We’ve had a couple of chances to participate in your team’s different ideation processes and found the infusion of consumer perspectives really interesting and beneficial, especially the variety in which they’re presented. That’s been helpful for us when we begin packaging design and do our due diligence on evaluating the shelf space competition. We have far more context for a product’s purpose.

EF: Exactly. It’s valuable when we can bring in external partners from varying industries into early ideation discussions, apply that knowledge to the concept and design simultaneously, and then place an early concept in a retail environment to evaluate it in that context.

As packaging design and label design has been factored into your process earlier, have you seen any benefits across concept strength, impact on value of testing, speed to market, etc?

EF: Yes, the ability to iterate and ratchet up consumer enthusiasm for our concepts is critical to driving long-term success. We’ve also shown how factoring brand equity into the ideation process helps generate more exciting and ownable new product ideas.

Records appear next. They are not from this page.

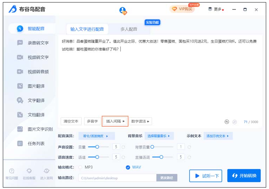Click the 语速 speed slider handle
This screenshot has width=269, height=189.
97,157
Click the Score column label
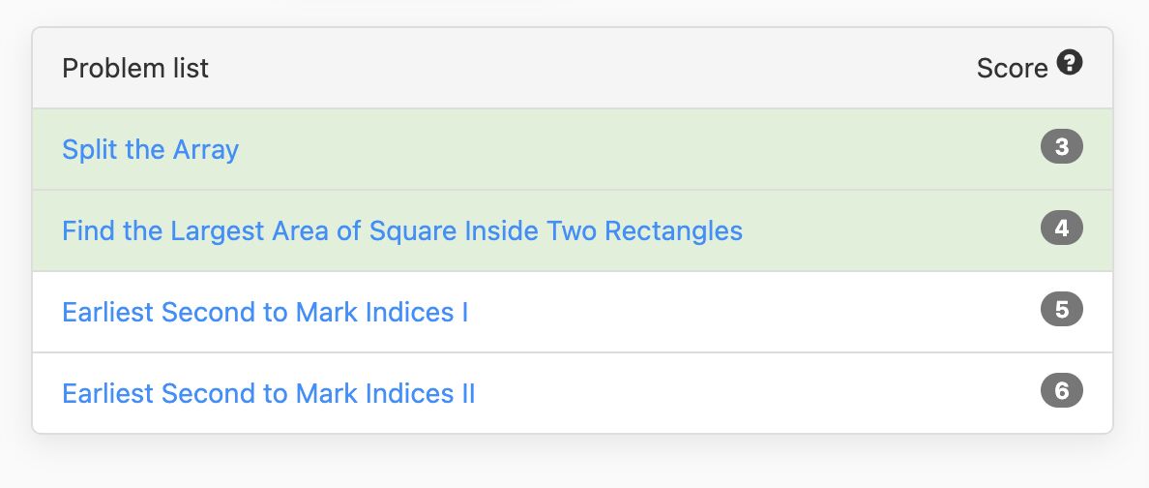This screenshot has height=488, width=1149. (1012, 68)
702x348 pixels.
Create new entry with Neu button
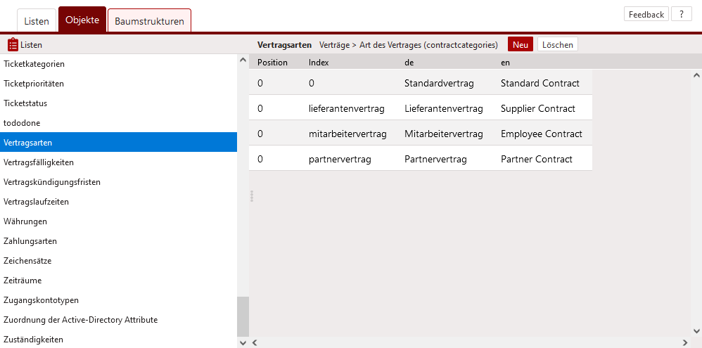click(521, 45)
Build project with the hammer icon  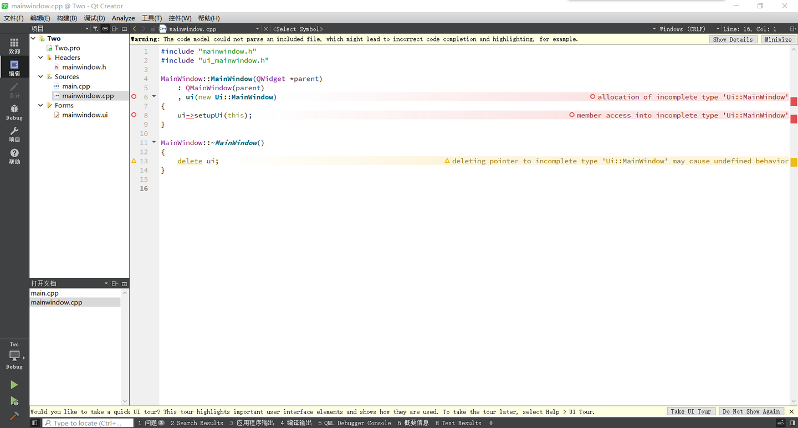click(x=14, y=416)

What about testing? Are you doing anything differently?

EF: Our methods are designed to initially lean heavier into qualitative methods to better understand consumer needs, then validate with quantitative surveys that offer faster turnaround time and quicker decision-making for our project teams. There are new testing methods which are faster, and thus enable more cycles and learning. We can test several iterations of a concept in the same time – and for the same cost – as it used to take to test once. Online methods can reach a broader, more representative audience of consumers and ideators. This has even been helpful for product naming and positioning, where we can get rapid feedback from consumers on multiple approaches

Sausages

Are you borrowing any ideas from other industries that have been helpful?

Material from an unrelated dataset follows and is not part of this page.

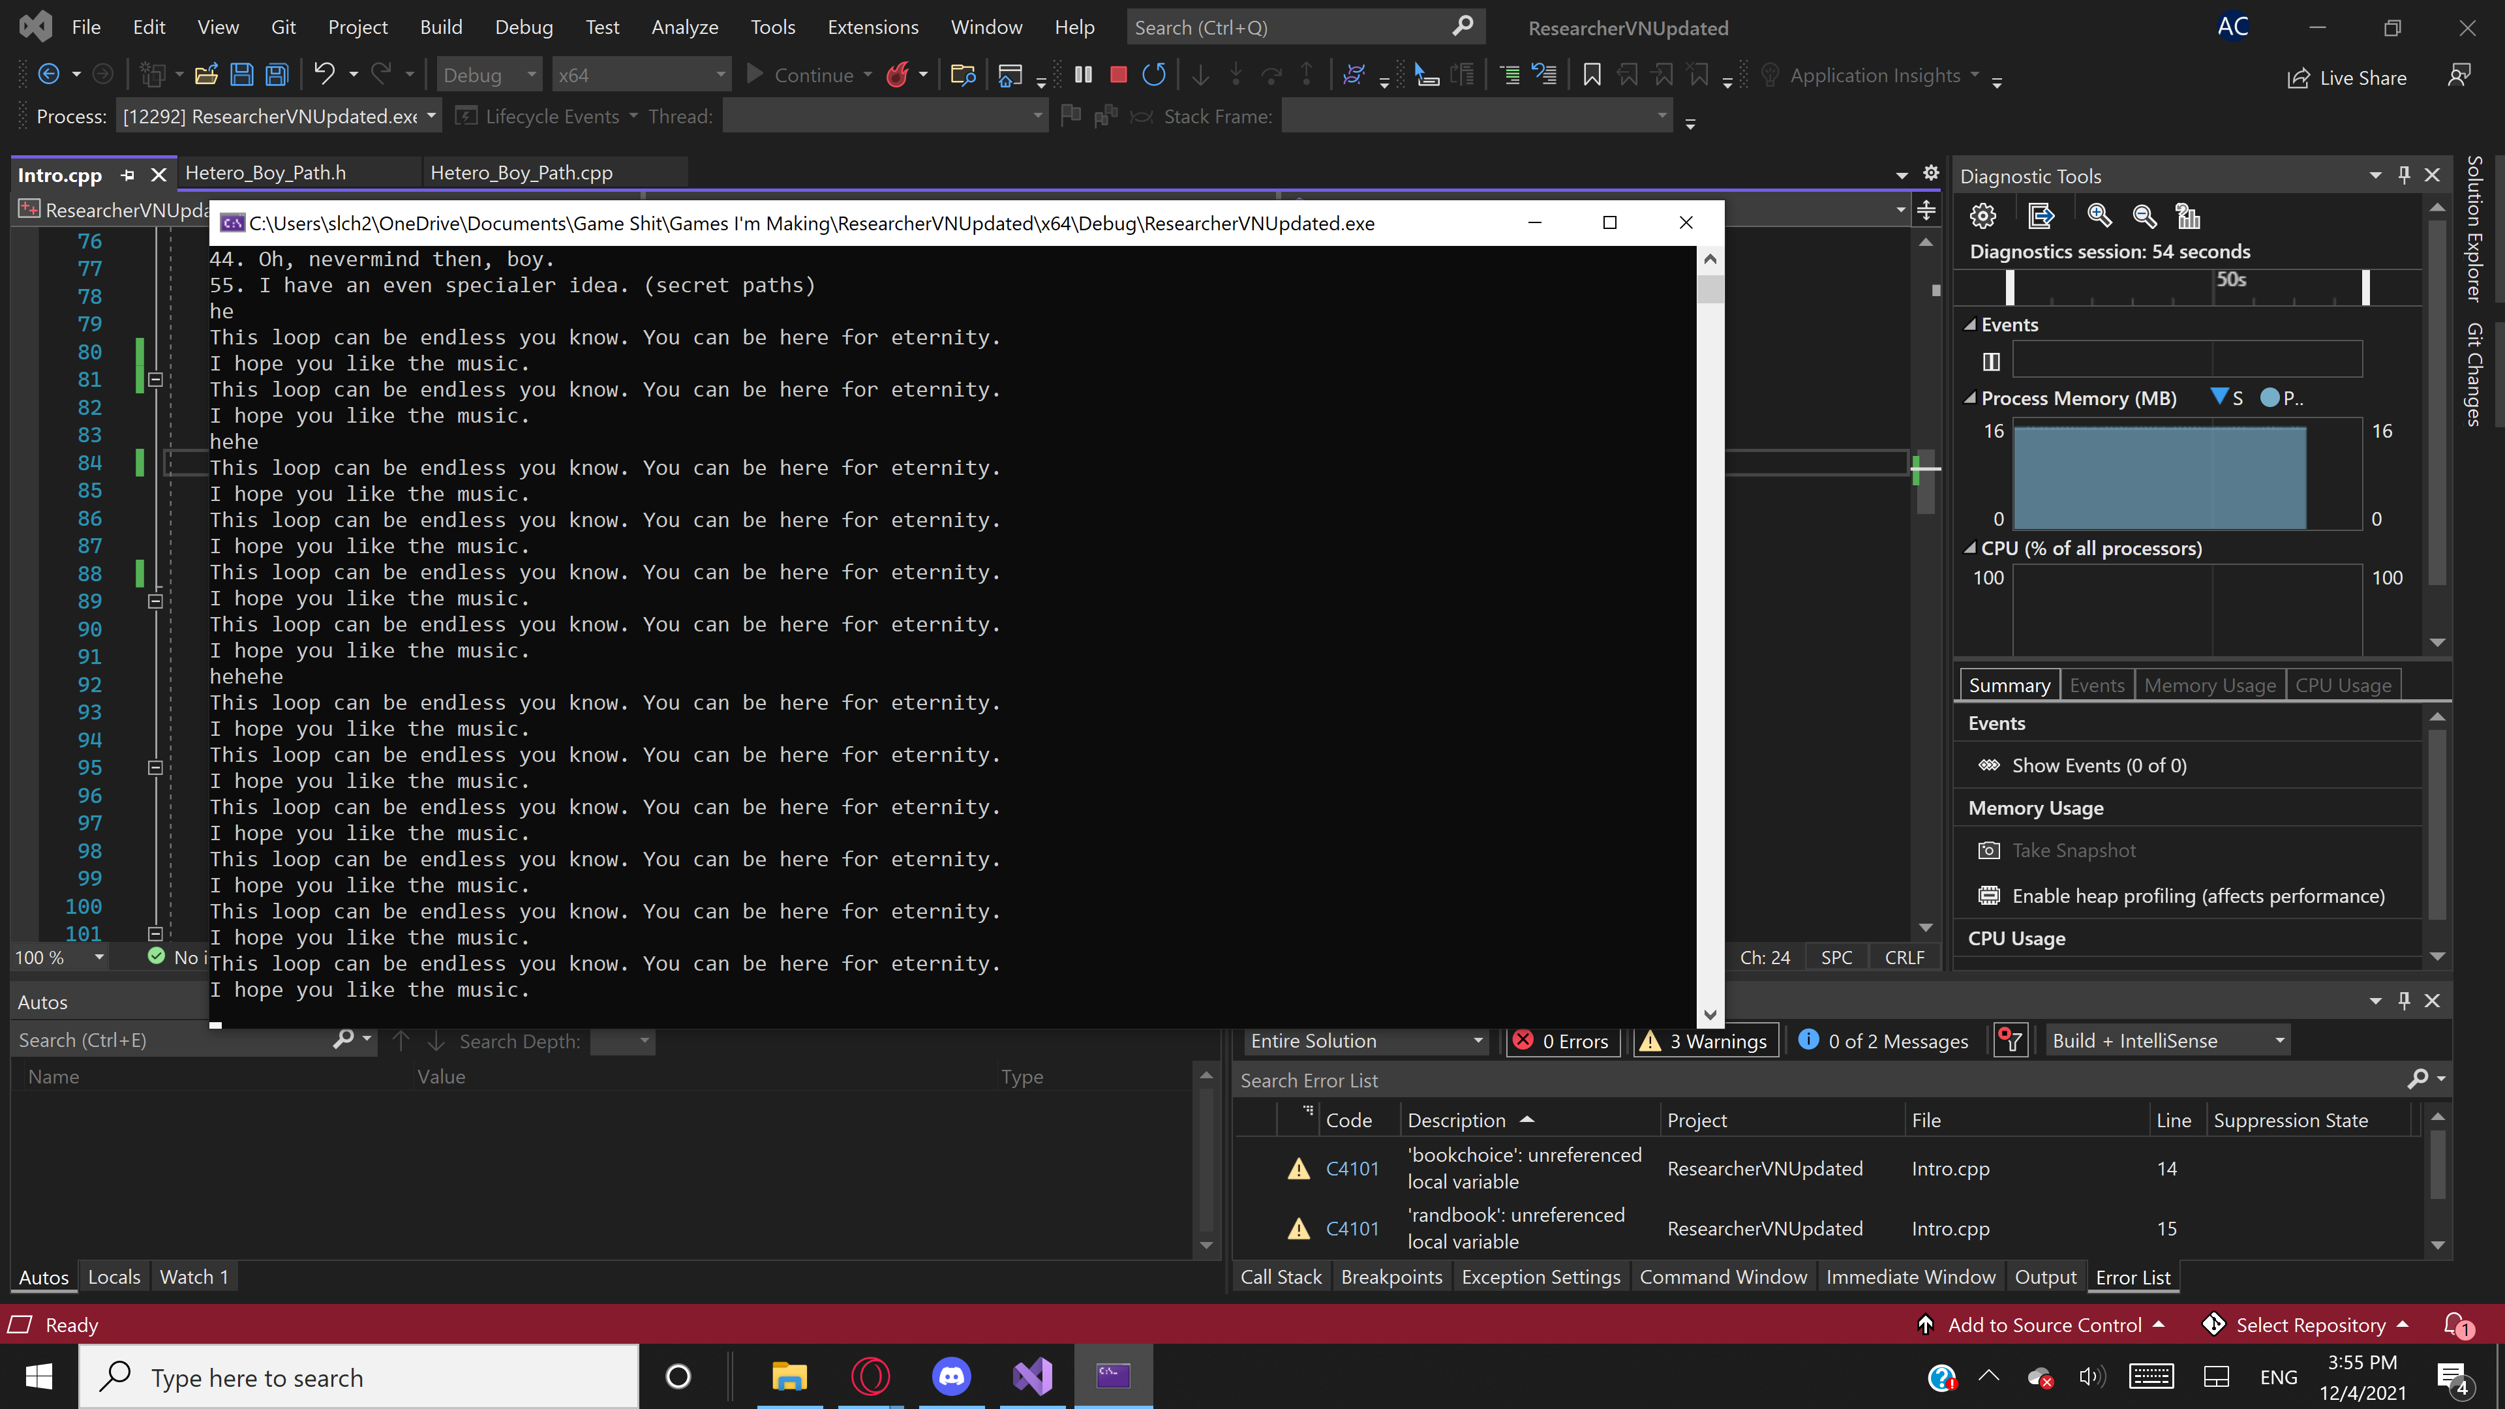
Task: Click the Hot Reload flame icon
Action: pyautogui.click(x=897, y=75)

EF: When I arrived at Johnsonville, my first job was to establish a new innovation process.  Before we could build anything, however, I had to first learn about the company culture, what worked and what didn’t in the past, and what stakeholders at all levels believed were the innovation strengths and opportunities of the organization. I was determined to build a principle-driven innovation process that could help us stretch and grow, but also one that would be embraced by the company culture, and would be customized to Johnsonville’s specific innovation goals. In collaboration with other leaders, we established a “light” version of Stage Gate at Johnsonville. We are now prioritizing resources more efficiently, building stronger business cases, and growing a stronger innovation pipeline that is already starting to bear fruit. And just as importantly, the innovative spirit of our culture is unleashed, as people from across the organization participate.

Are you rethinking anything in light of COVID-19 and the rush to keep stores stocked? Does that free up certain restraints that are typically there or, rather, does it make concepting more conservative?

EF: Consumers are shifting their consumption patterns to more at-home meals. They want comfort and familiarity. Sausage is a great way to bring crave-able flavor to any dish, so the category is seeing an increased interest. In terms of concept work and the new product development process, we will continue to focus our efforts on meeting consumer needs as they evolve. The main challenge we face in our innovation process due to social distancing, is getting high-quality consumer feedback, which we prefer to do in person. We are getting very creative with online research methods, and we’re pleasantly surprised by how much we’re still able to learn this way.